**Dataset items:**
>>>
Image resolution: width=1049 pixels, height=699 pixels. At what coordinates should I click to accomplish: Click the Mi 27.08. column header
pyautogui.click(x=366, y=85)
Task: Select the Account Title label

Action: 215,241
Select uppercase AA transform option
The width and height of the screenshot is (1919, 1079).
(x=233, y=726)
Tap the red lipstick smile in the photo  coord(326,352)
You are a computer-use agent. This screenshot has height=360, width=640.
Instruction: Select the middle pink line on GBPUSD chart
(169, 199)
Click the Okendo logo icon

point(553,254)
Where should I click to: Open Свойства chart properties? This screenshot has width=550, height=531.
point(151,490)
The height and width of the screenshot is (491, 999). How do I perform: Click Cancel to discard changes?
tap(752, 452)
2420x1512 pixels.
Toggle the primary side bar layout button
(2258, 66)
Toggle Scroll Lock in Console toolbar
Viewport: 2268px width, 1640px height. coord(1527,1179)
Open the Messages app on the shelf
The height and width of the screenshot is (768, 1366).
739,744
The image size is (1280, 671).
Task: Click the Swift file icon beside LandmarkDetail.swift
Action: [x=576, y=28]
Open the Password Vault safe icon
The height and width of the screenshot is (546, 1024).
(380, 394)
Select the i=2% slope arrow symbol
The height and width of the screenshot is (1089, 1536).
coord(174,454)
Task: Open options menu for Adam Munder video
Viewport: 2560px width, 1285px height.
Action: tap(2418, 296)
<<<
Update the listing above by replacing every instance of "Toggle" with "Switch", leaving all other text unchanged.

Image resolution: width=1049 pixels, height=699 pixels. At what coordinates should I click to accomplish: Click the Mi 27.08. column header
pyautogui.click(x=366, y=85)
Task: Select the Account Title label

Action: 215,241
Select uppercase AA transform option
The width and height of the screenshot is (1919, 1079).
(x=233, y=726)
Tap the red lipstick smile in the photo  coord(326,352)
You are a computer-use agent. This screenshot has height=360, width=640.
Instruction: Select the middle pink line on GBPUSD chart
(169, 199)
Click the Okendo logo icon

point(553,254)
Where should I click to: Open Свойства chart properties? This screenshot has width=550, height=531.
point(151,490)
The height and width of the screenshot is (491, 999). How do I perform: Click Cancel to discard changes?
tap(752, 452)
2420x1512 pixels.
Switch the primary side bar layout button
(2258, 66)
Switch Scroll Lock in Console toolbar
Viewport: 2268px width, 1640px height. coord(1527,1179)
Open the Messages app on the shelf
The height and width of the screenshot is (768, 1366).
739,744
The image size is (1280, 671).
Task: Click the Swift file icon beside LandmarkDetail.swift
Action: [x=576, y=28]
Open the Password Vault safe icon
The height and width of the screenshot is (546, 1024).
(380, 394)
Select the i=2% slope arrow symbol
The height and width of the screenshot is (1089, 1536).
coord(174,454)
Task: Open options menu for Adam Munder video
Viewport: 2560px width, 1285px height.
Action: tap(2418, 296)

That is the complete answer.